Вскоре с группой офицеров прибыл и сам комдив. Невысокого роста, плотный, Чурмаев быстрым шагом подошел к нам. Приняв доклад от Орехова, крепко пожал нам руки. Затем своим густым баском коротко сказал:

— Начнем, товарищи. Орехов, докладывайте...

Василий Романович развернул рабочую карту и, сняв с руки компас, сориентировал ее с местностью, взглянул еще раз в сторону противника и начал докладывать: [16]

— Мы находимся на юго-западных скатах безымянной высоты в шестистах метрах к востоку от Грушинского. Передний край обороны противника проходит в одном километре к югу от нас, вдоль проселочной дороги, идущей из Вислое на Редин...

Далее Орехов сообщил о том, что в полосе наступления полка по переднему краю и в ближайшей глубине обороны врага обнаружены 13 огневых точек, три из которых размещены в железобетонных сооружениях.
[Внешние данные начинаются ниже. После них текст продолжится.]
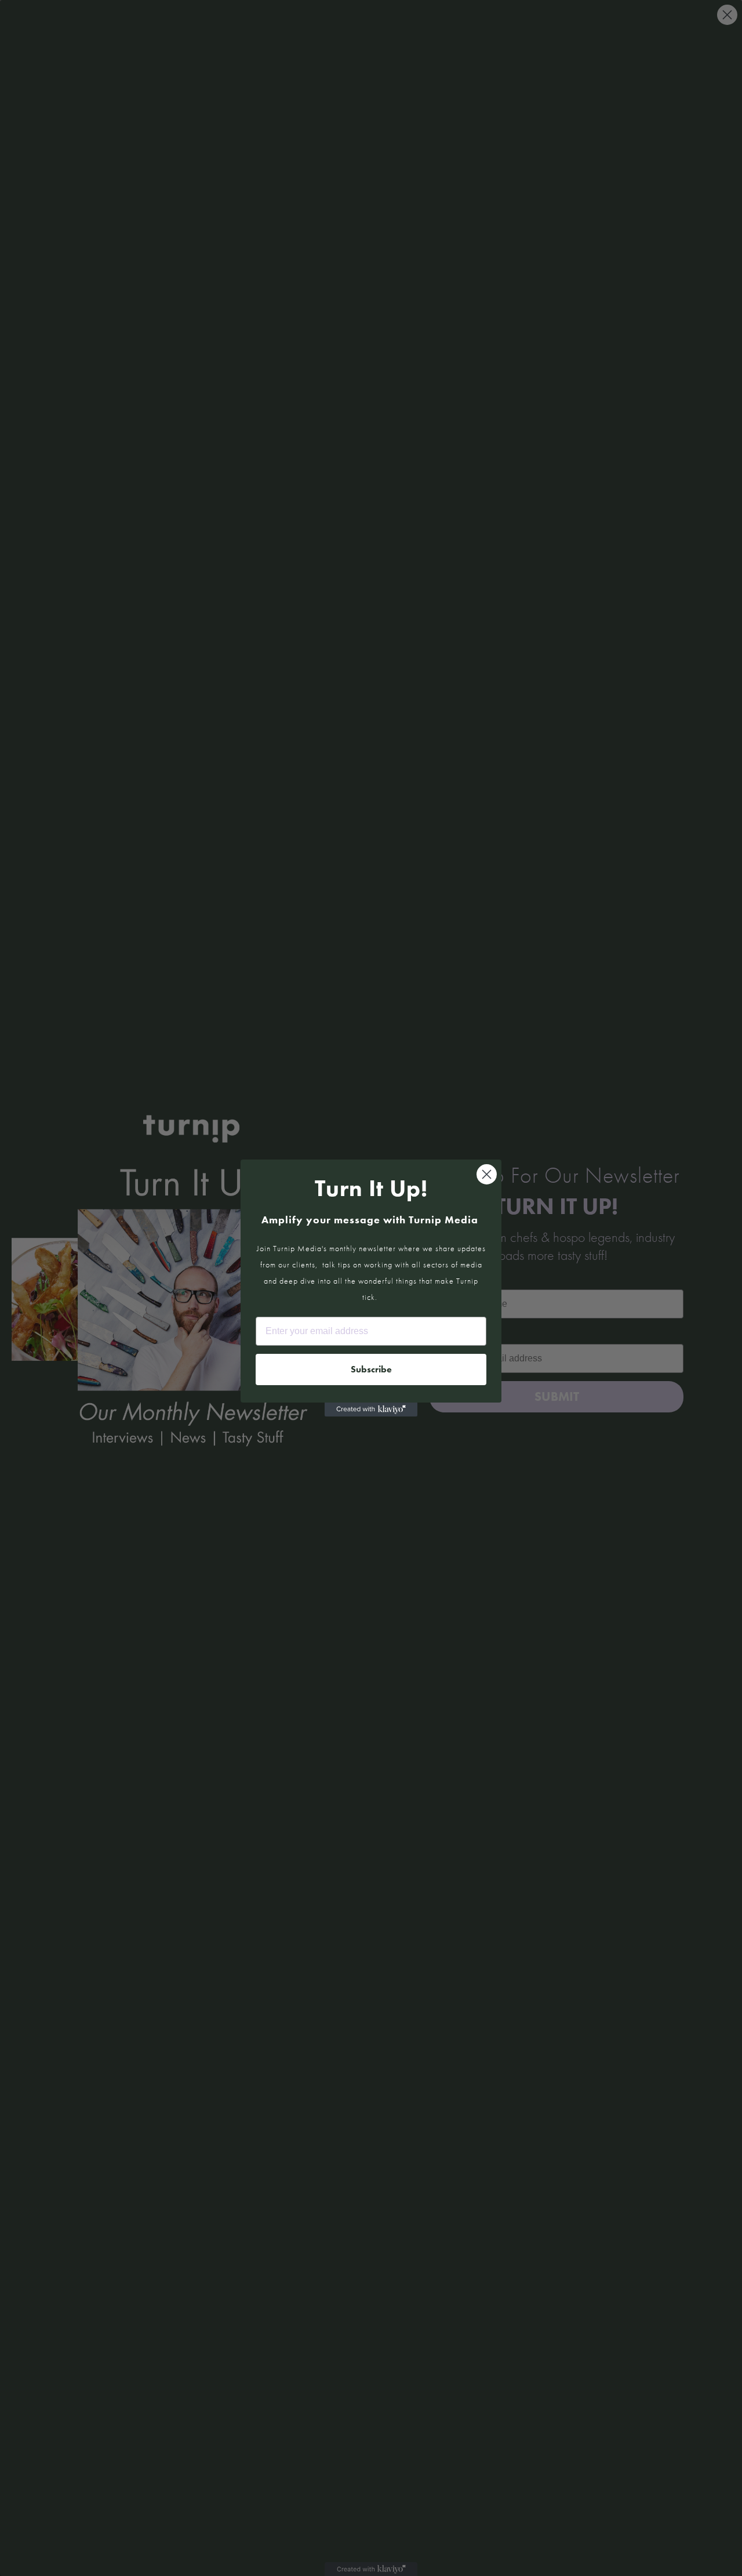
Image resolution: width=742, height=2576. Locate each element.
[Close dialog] (487, 1174)
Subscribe (371, 1369)
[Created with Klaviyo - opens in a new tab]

Кроме того, выявлены две батареи минометов и батарея противотанковых орудий. Он уточнил также и расположение опорного пункта противника, показал, где предположительно находятся его батальонные и полковые резервы.

Доложив об обороне противника, Орехов перешел к изучению района исходного положения. Он уточнил на местности, где проходит разграничительная линия полка и дивизии, наметил исходное положение батальонов, огневые позиции артиллерии и минометов, командный и наблюдательный пункты. В конце доклада командир полка сформулировал свое решение. Он сообщил, что главный удар наносит на правом фланге, а боевой порядок строит в три эшелона с выделением в резерв двух рот автоматчиков.

Комдив слушал Орехова внимательно, даже настороженно. Не один раз вскидывал к глазам бинокль, осматривая местность, сверяя ее с картой.

— Ну что ж, командир полка, — пробасил Чурмаев, — в целом обстановку изучил неплохо, да и решение тоже уже продумал...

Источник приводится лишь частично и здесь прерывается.